Un cuento para quienes aún creen en la magia de reír con todo el cuerpo.
Dedicado a Pío y a los
que guardan una risa en su bolsillo de niños,
por si un día el
mundo se vuelve gris.
En una casa antigua, al borde de un bosque que pocos cruzaban, vivía una niña llamada Mari con un muñeco de porcelana centenario que había heredado de su bisabuela. Tenía ojos de cristal que siempre te miraban, una boca articulada dibujando una sonrisa, y un cascabel en forma de corazón, oculto en su interior, que nunca había sonado.
Mari lo llamaba Pio, y aunque estaba viejo y sus ropas desteñidas, jamás dormía sin él. Su abuela le había dicho una vez, medio en broma, medio en serio:
—No lo hagas reír, o el mundo cambiará de forma.
Una noche de luna llena, mientras jugaba sola en su habitación, Mari le susurró al oído algo absurdo, infantil, sobre una jirafa que quería ser nube, al tiempo que le hacía cosquillas.
Entonces, algo sucedió.
El muñeco soltó una carcajada. No un sonido grabado, ni un chillido mecánico, sino una carcajada real, profunda, imposible, que sacudió las paredes, abrió las ventanas y desató un viento de colores.

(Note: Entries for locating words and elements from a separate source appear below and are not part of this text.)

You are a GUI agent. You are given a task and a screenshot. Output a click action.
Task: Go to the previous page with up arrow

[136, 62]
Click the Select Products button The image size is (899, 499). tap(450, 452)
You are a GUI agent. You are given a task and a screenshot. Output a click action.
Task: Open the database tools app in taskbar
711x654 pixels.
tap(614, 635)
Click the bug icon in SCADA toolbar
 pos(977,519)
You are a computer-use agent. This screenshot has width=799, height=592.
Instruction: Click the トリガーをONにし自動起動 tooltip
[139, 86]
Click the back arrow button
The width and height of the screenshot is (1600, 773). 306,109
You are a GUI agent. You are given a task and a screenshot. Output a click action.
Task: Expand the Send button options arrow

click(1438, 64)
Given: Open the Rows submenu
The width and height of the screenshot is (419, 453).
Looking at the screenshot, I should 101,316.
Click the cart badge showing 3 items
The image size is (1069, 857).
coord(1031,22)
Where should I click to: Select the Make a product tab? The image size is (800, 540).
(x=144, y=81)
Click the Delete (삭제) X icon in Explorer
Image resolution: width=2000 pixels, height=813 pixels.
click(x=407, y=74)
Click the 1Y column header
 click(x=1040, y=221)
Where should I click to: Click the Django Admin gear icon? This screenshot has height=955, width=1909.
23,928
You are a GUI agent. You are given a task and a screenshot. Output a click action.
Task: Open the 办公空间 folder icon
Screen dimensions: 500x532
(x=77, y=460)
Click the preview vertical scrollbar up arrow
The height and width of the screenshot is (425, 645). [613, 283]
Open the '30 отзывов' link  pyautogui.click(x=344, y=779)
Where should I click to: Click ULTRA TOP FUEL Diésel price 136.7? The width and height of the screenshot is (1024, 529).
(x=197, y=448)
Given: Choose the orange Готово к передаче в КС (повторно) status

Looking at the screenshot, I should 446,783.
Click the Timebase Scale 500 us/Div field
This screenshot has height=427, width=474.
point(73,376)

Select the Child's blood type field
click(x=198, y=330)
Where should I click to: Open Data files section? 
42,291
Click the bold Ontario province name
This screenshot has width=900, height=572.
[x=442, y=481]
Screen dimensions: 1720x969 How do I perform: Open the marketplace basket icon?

Las sombras se escondieron bajo los muebles. Los relojes comenzaron a caminar hacia atrás. Los dibujos de sus cuentos saltaron de las páginas, corrieron por la alfombra y treparon a las cortinas.
Pero eso fue solo el principio.
Al amanecer, Mari descubrió que el jardín había cambiado. Los gorriones llenaban de música el ambiente con sus trinos; los girasoles bailaban siguiendo el compás; los gatos, al pasar, maullaban añadiendo notas a la sinfonía; los charcos reflejaban recuerdos felices en lugar de cielos grises.
Las palabras tenían sabor. Decir “buenos días” sabía a dulce de leche; “gracias” tenía gusto a frambuesa, y “te quiero” a chocolate caliente. Las puertas abrían a lugares idílicos, distintos según el humor de quien las cruzaba. Y los adultos, poco a poco, empezaron a recordar cómo se reía con todo el cuerpo.
Entonces, un torbellino de carcajadas —con olor a tarta de limón— envolvió a Mari y a Pio como una bufanda mágica. Los alzó del suelo con un suave tirón y los llevó volando entre carcajadas luminosas.
Aterrizaron en un campo de relojes que florecían como tulipanes, donde el tiempo se abría en pétalos y cada segundo cantaba una canción distinta. Cada risa que soltaba Mari abría un pasadizo nuevo, una puerta secreta, una escalera invisible.
En la cima de una torre de caramelos, el viento de colores volvió a soplar. Allí, una anciana de ojos centelleantes la esperaba. Era la Guardiana de las Cosquillas.
—La risa que desataste no es solo magia. Es memoria. Cada carcajada olvidada de un niño vive en este mundo. Lo has despertado. Aquí todo lo serio se ríe, y lo gris se pinta solo.
Mari miró a Pio, que ahora parpadeaba. El cascabel de su corazón sonaba muy despacito, feliz al poder manifestar su secreto.
Al regresar —porque siempre se regresa—, Mari encontró que su casa ya no estaba del todo igual. Los espejos devolvían versiones alegres de quien se miraba. Luces de colores llenaban de reflejos danzantes los rincones. El aire olía a lavanda y hierbabuena.
Los adultos empezaron, sin saber por qué, a jugar como niños y a contar cuentos con acentos imposibles. Nadie lo decía en voz alta, pero todos sentían que algo hermoso había cambiado.
Mari creció en ese mundo nuevo, aprendiendo a escuchar las carcajadas escondidas en los rincones, a encontrar poesía en lo cotidiano, y a sanar con una sonrisa la tristeza enquistada en los corazones rotos. Guardó a Pio en una urna de cristal, en la biblioteca de la casa, y jamás volvió a hacerlo reír.